>>>
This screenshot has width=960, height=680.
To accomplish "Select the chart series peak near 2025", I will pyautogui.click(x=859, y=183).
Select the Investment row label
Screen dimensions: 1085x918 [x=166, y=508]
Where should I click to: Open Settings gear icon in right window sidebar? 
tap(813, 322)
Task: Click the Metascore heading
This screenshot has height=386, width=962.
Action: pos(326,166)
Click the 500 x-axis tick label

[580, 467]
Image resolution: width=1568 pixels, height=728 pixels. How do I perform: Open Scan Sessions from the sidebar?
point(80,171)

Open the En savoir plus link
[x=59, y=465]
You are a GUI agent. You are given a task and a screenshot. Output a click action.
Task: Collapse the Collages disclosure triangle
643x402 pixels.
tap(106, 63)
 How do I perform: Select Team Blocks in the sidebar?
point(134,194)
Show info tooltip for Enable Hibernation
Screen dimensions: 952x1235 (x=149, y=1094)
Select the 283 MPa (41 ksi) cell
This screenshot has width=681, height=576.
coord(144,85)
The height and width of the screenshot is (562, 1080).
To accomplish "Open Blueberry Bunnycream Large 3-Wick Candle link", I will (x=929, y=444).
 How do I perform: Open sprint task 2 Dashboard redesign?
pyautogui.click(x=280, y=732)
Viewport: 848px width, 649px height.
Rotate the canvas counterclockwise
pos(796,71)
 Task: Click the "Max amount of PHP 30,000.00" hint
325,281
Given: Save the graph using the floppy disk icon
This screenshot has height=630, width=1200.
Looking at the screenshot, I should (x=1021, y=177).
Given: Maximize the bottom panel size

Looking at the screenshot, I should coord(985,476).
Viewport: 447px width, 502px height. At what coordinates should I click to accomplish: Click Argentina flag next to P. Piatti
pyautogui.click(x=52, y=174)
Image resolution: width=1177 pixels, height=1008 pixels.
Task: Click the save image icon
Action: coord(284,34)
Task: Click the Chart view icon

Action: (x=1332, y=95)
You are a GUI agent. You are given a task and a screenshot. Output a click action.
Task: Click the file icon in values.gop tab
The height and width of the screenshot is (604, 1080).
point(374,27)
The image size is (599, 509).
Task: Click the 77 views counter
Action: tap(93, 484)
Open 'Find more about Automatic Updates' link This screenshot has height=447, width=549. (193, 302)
<<<
Each line of the listing is to be output verbatim.

This screenshot has width=960, height=680.
To accomplish "Select the chart series peak near 2025", I will pyautogui.click(x=859, y=183).
Select the Investment row label
Screen dimensions: 1085x918 [x=166, y=508]
Where should I click to: Open Settings gear icon in right window sidebar? 
tap(813, 322)
Task: Click the Metascore heading
This screenshot has height=386, width=962.
Action: pos(326,166)
Click the 500 x-axis tick label

[580, 467]
Image resolution: width=1568 pixels, height=728 pixels. How do I perform: Open Scan Sessions from the sidebar?
point(80,171)

Open the En savoir plus link
[x=59, y=465]
You are a GUI agent. You are given a task and a screenshot. Output a click action.
Task: Collapse the Collages disclosure triangle
643x402 pixels.
tap(106, 63)
 How do I perform: Select Team Blocks in the sidebar?
point(134,194)
Show info tooltip for Enable Hibernation
Screen dimensions: 952x1235 (x=149, y=1094)
Select the 283 MPa (41 ksi) cell
This screenshot has width=681, height=576.
coord(144,85)
The height and width of the screenshot is (562, 1080).
To accomplish "Open Blueberry Bunnycream Large 3-Wick Candle link", I will (x=929, y=444).
 How do I perform: Open sprint task 2 Dashboard redesign?
pyautogui.click(x=280, y=732)
Viewport: 848px width, 649px height.
Rotate the canvas counterclockwise
pos(796,71)
 Task: Click the "Max amount of PHP 30,000.00" hint
325,281
Given: Save the graph using the floppy disk icon
This screenshot has height=630, width=1200.
Looking at the screenshot, I should (x=1021, y=177).
Given: Maximize the bottom panel size

Looking at the screenshot, I should coord(985,476).
Viewport: 447px width, 502px height. At what coordinates should I click to accomplish: Click Argentina flag next to P. Piatti
pyautogui.click(x=52, y=174)
Image resolution: width=1177 pixels, height=1008 pixels.
Task: Click the save image icon
Action: coord(284,34)
Task: Click the Chart view icon

Action: (x=1332, y=95)
You are a GUI agent. You are given a task and a screenshot. Output a click action.
Task: Click the file icon in values.gop tab
The height and width of the screenshot is (604, 1080).
point(374,27)
The image size is (599, 509).
Task: Click the 77 views counter
Action: tap(93, 484)
Open 'Find more about Automatic Updates' link This screenshot has height=447, width=549. (193, 302)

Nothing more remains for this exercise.